If you’re looking for a safe but accessible way to grow your money, a liquid certificate of deposit (CD) could be a good option. Managing your money is all about managing risk, and a liquid CD can allow investors to secure interest with very low risk. Granted, returns from liquid CDs may not be as competitive as stock market investments. However, when you’re committing to a liquid CD, you’ll have a fixed, guaranteed payment when the account matures.
If you are the type of investor who is not in the financial position to take on a potential loss, putting your money in a liquid CD for a period may be a suitable option. The best part is, you can access those funds anytime and withdraw money from a liquid CD without paying fees. Here, we’ll take a closer look at liquid CDs and review:
• What a liquid CD is
• How to withdraw money from a liquid CD
• The pros and cons of liquid CDs
• Alternatives to liquid CDs
What Is a Liquid Certificate of Deposit?
Before you think about investing in a CD, let’s get the terminology clear. A certificate of deposit, or CD, is usually a savings vehicle that gives you a bit of interest with virtually no risk, provided you keep the money in place for a certain term. If, however, you withdraw funds before the CD matures (or reaches the end of its term), you are usually penalized. You will likely lose some or all of the interest earned and perhaps even a bit of the principal.
A liquid certificate of deposit, on the other hand, gives you flexibility. It allows account holders to withdraw money from their account prior to the maturity date without incurring penalties. (You may also hear it referred to as a no-penalty CD, in fact.) This means you can access funds in the CD should you need them, which can provide peace of mind and some real-life help. It’s worth noting, though, that you will probably pay for this privilege: The rates for liquid CDs tend to be lower than other kinds of CDs.
Understanding a Liquid CD
You may be wondering, “What are liquid assets?” Let’s dive in a little deeper. In the realm of finance, the concept of “liquid” means that an asset can quickly be converted to cash. A liquid CD is a time-bound deposit account where you can earn interest for a specific period of time. Compared to traditional CD’s however, liquid CDs will not charge you early withdrawal penalties. This means you can easily liquidate (turn into cash) your CD without taking a hit in terms of its value.
Yes, there’s a “but” to this proposition: Liquid CDs typically pay less than traditional CDs. Depending on which financial institution you go to, these products can offer various terms, either as little as a few months or up to several years or longer. Your fixed interest rate will vary according to the length of the term you’ve chosen. Typically, the longer you hold your money in the liquid CD, the higher the rate of return. The great thing about CD rates is that they are locked in during the full term. This means even if interest rates decrease, your rate would not change. Some financial institutions may require a minimum deposit for these CDs, and they can be significantly higher than traditional CDs; some are at the $10,000 and up level. What’s more, the minimum deposit may go up if you are seeking a higher interest rate. , while others don’t have a minimum deposit requirement.
How Do You Withdraw Money From a Liquid CD?

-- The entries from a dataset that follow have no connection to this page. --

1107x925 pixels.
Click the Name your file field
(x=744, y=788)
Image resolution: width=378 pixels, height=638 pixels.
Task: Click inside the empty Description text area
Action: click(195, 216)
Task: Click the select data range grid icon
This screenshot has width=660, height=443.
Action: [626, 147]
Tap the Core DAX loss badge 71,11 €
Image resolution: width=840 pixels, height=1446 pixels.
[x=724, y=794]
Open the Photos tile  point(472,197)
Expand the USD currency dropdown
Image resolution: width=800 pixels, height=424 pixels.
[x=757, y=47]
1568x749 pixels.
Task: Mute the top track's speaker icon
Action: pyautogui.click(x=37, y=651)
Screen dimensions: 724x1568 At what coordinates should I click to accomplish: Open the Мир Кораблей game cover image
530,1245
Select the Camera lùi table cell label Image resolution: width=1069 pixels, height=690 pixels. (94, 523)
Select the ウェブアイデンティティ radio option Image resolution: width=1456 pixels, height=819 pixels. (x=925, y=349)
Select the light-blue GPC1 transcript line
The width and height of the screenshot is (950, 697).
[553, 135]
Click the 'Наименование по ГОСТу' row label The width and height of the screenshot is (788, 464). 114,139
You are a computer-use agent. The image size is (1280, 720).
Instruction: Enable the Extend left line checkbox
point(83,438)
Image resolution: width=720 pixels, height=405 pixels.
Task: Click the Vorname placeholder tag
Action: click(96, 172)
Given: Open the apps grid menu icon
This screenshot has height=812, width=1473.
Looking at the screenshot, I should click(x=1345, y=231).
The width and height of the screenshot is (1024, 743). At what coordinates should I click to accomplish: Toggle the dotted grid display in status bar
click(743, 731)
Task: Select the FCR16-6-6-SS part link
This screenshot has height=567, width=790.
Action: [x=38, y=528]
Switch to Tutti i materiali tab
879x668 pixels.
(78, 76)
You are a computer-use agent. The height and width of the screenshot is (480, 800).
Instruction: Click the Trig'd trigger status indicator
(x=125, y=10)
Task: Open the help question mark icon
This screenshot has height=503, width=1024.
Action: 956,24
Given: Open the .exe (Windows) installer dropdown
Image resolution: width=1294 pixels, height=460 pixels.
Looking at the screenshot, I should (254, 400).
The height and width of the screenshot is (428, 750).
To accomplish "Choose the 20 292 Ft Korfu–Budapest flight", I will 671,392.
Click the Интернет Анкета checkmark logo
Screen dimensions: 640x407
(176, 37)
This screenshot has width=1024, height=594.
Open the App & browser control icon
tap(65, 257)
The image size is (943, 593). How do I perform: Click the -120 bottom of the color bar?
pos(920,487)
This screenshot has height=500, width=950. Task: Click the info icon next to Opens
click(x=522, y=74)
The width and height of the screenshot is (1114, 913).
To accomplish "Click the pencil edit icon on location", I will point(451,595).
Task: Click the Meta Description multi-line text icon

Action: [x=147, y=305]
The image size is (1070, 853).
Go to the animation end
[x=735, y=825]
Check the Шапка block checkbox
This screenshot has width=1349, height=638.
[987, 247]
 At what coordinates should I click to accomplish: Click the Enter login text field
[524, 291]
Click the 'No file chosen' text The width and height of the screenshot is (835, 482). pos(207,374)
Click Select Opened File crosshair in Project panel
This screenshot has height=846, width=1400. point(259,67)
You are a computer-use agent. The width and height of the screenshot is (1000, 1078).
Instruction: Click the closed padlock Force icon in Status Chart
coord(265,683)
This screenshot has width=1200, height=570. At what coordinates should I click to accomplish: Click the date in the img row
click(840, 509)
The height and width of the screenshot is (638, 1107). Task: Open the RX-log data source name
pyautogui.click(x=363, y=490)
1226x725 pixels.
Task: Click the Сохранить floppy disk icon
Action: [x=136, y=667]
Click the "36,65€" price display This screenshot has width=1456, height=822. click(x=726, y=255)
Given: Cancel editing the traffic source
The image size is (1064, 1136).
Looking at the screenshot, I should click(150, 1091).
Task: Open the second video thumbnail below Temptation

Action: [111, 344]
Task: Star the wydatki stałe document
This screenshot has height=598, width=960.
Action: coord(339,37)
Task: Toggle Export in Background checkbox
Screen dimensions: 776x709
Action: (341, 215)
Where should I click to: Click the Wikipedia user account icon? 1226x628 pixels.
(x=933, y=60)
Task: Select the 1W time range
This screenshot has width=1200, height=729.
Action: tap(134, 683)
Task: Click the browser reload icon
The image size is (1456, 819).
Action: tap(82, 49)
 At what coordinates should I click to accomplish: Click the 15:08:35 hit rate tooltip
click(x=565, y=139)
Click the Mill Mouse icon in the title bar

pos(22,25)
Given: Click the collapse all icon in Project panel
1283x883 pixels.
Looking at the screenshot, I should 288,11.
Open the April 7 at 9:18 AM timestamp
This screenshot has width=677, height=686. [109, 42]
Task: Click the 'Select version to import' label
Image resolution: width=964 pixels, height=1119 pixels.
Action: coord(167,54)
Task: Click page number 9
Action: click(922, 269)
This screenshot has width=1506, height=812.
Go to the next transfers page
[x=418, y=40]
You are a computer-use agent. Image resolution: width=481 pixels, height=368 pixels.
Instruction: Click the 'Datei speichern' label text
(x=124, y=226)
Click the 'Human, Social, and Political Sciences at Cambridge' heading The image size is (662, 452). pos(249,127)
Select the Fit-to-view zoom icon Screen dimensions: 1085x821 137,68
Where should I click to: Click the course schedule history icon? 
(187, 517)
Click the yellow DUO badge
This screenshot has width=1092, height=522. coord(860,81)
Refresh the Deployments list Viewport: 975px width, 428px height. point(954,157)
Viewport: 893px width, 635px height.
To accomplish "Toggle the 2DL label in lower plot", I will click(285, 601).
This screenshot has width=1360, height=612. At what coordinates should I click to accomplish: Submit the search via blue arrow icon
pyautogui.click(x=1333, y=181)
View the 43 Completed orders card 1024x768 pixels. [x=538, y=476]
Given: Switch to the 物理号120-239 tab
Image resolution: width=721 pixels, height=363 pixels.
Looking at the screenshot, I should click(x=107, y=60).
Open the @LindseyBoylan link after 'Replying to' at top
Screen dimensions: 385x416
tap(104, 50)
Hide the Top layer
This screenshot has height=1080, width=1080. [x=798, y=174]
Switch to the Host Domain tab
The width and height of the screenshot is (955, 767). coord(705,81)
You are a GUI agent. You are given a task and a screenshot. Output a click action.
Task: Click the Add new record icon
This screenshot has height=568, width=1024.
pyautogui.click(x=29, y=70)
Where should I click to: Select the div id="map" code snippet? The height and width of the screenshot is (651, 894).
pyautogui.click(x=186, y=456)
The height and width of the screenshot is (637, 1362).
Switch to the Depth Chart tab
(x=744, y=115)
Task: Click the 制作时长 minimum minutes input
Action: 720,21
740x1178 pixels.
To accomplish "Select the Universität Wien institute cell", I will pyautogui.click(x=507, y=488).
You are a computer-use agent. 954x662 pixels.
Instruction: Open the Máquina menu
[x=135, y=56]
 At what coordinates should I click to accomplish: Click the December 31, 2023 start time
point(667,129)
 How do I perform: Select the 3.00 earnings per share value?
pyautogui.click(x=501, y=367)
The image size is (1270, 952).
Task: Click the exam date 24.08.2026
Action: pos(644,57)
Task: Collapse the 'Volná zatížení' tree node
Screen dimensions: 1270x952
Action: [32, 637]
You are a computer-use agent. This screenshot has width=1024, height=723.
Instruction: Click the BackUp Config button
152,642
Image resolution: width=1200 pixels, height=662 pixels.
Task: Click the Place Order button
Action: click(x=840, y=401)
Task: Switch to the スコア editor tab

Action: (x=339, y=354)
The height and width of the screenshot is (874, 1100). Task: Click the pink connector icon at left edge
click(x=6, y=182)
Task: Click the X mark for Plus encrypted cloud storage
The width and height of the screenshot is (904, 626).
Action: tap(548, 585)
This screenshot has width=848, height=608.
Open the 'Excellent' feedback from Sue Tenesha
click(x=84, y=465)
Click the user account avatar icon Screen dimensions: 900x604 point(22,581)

If you have decided that you need to withdraw from your liquid CD, you need to notify your bank. You will likely have to wait about a week after opening the liquid CD before you can start withdrawing. However, it’s not as quick as withdrawing funds from a checking or savings account; your financial institution might require anywhere from a week to a month to process the transaction. Do check on timing in advance. Also, before you open the account, find out whether you will have to withdraw a certain percentage at a time or whether you need to remove all funds from the account. This can vary depending on the specific account you open.
Liquid CD: Real World Example
Once you have decided a no-penalty CD is right for you, you will need to go to a bank or credit union that offers this account. Once you’ve opened an account, you have to fund it. If you invested $10,000 in a liquid CD with a three-year at a rate of 0.50%, at the end of the three-year period with interest compounded monthly, you will have a total balance of about $10,152.
Get up to $250 towards your holiday shopping.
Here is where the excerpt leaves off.